Test-retest reliability
The test-retest reliability of the Chinese version of the questionnaire was evaluated using residents from 2 LTC facilities. Participants were revisited 3 days later by a different interviewer (i.e., not the first interviewer) and asked to fill out the questionnaire again.
Cohen’s kappa statistics and 95% confidence intervals (weighted and unweighted) were used to evaluate agreement (above chance level) between the administrations’ person rating and the personal items under continuous testing. Kappa ranges from 0 to 1, where 0 indicates no agreement, and 1 indicates complete agreement. Kappa ≥ .8 indicates almost perfect agreement, between .8 and .6 indicates substantial agreement, and between .6 and .4 indicates moderate agreement [26].
Internal consistency reliability
The internal consistency reliability was evaluated based on different tests. Cronbach’s α [27], McDonald’s ω hierarchical, and McDonald’s ω total were used [28]. All of these tests range from 0 to 1. The higher the value is, the higher the reliability. Two types of item analysis were used, that is, (1) the relevance within-item and (2) the correlation between item-to-total, to analyse the homogeneity of the research tool. Finally, the correlation between the subscale and the total scale was analysed. Cronbach’s α coefficient was used to measure the internal consistency reliability between the Chinese version of the PaArticular Scales and its subscales.
Construct validity
According to the principle of the varimax rotation, EFA was used to assess the validity of the Chinese version of the PaArticular Scales.
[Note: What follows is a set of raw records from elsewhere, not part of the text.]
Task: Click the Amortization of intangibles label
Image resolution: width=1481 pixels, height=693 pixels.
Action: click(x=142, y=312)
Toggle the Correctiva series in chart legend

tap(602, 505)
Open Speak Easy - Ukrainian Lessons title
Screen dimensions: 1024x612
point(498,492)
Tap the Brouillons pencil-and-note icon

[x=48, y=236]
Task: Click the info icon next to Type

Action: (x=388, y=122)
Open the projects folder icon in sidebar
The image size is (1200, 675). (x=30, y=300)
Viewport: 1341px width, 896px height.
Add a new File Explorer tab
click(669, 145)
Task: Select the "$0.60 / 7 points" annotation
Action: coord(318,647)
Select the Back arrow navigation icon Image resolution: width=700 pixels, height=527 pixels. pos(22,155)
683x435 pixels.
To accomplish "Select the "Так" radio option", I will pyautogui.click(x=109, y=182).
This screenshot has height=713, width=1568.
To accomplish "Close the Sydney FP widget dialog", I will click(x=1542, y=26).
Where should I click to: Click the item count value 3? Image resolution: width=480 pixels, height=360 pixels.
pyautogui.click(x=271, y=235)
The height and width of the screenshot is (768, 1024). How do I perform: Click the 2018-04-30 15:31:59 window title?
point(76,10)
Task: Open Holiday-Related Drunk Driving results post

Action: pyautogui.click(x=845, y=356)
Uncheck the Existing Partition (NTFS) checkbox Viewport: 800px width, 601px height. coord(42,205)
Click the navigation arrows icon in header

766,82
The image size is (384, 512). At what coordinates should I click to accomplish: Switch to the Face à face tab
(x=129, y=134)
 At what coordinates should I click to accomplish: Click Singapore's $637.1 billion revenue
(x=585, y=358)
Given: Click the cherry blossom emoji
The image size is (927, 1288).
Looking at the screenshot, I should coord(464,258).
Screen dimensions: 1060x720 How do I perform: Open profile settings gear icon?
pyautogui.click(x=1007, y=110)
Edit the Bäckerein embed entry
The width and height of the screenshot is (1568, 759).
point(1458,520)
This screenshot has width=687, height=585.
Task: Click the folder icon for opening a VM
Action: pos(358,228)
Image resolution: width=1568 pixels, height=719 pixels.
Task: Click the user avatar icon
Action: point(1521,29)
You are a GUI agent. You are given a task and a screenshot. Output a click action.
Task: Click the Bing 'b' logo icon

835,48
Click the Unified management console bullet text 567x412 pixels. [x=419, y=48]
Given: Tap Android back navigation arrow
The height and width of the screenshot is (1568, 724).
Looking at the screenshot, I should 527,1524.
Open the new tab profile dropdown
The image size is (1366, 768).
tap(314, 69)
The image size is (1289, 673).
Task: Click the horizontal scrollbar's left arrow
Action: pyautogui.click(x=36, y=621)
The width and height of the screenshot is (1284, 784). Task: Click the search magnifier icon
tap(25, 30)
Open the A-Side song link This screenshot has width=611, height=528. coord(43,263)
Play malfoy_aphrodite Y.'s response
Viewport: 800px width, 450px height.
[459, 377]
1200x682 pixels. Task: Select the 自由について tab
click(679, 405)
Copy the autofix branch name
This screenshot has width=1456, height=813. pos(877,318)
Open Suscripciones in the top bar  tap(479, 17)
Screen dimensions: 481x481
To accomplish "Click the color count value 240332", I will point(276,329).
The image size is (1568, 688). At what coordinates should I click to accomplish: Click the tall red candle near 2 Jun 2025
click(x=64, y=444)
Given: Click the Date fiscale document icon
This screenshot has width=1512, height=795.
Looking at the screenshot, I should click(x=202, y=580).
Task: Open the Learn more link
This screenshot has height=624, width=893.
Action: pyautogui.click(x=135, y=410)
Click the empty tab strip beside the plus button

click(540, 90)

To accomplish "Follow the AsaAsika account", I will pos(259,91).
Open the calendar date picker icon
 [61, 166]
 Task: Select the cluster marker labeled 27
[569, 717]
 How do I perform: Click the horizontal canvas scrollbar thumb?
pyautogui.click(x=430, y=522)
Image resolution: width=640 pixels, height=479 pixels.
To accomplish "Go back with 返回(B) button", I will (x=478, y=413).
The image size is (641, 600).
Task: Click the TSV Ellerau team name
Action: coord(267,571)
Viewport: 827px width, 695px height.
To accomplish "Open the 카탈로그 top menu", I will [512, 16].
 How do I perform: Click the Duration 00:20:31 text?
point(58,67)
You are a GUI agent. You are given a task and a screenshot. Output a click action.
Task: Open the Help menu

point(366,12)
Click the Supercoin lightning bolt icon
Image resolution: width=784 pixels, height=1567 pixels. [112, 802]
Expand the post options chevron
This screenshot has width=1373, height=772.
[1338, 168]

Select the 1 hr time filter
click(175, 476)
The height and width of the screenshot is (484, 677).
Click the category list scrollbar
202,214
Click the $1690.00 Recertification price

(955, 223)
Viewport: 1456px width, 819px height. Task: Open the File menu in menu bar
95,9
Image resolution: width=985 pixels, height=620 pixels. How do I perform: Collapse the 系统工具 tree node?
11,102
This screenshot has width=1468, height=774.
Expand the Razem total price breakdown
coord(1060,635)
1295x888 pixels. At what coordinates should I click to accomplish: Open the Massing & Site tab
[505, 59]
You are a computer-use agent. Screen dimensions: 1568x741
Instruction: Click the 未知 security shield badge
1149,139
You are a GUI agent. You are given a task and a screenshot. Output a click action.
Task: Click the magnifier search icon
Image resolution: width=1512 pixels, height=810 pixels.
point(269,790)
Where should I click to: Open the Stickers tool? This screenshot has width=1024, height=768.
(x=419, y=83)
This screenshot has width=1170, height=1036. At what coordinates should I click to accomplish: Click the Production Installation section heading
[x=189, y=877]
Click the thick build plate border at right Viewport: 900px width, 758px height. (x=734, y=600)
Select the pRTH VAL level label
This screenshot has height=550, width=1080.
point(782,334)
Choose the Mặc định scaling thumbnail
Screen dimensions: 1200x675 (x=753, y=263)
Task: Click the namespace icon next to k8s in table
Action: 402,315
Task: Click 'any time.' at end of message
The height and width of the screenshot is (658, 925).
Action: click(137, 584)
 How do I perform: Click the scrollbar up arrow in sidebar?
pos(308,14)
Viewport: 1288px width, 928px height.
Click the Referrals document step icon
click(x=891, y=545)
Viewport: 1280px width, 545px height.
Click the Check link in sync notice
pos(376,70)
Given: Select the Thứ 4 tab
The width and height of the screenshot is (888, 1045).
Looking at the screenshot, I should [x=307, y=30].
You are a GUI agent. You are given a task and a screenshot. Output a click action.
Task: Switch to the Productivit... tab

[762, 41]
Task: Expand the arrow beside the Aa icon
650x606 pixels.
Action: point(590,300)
The original English version of the PaArticular Scales has good criterion validity and internal consistency reliability [12]. EFA is used to find the essential structure of multivariate observations. The factors are first selected based on a screening index of the eigenvalue > 1.0 [29]. Based on a screen plot, clinical experience and original factor structure of the Scales, the factors are selected again [30-33]. Finally, the items are selected as long as the minimum variance in each factor is 5%.
Criterion validity
Criterion validity was tested by the convergent construct validity of the tool. To evaluate the convergent structure validity of the new scores, we calculated the Pearson correlation coefficients of the scores obtained from the new questionnaires and the WHOQOL-BREF and WHODAS 2.0 ̵36 items and compared the correlation coefficients. This comparison is meaningful because changes in activity limitations and participation restrictions are accompanied by changes in health-related QOL [34,35]. The point-biserial correlation coefficient was used to calculate the correlations between the Chinese version of the WHOQOL-BREF, the Chinese version of the WHODAS 2.0 ̵36 items and the Chinese version of PaArticular Scales total score to establish concurrent validity. All the data were statistically analysed using the SPSS 22.0 software package (IBM, Armonk, NY, USA).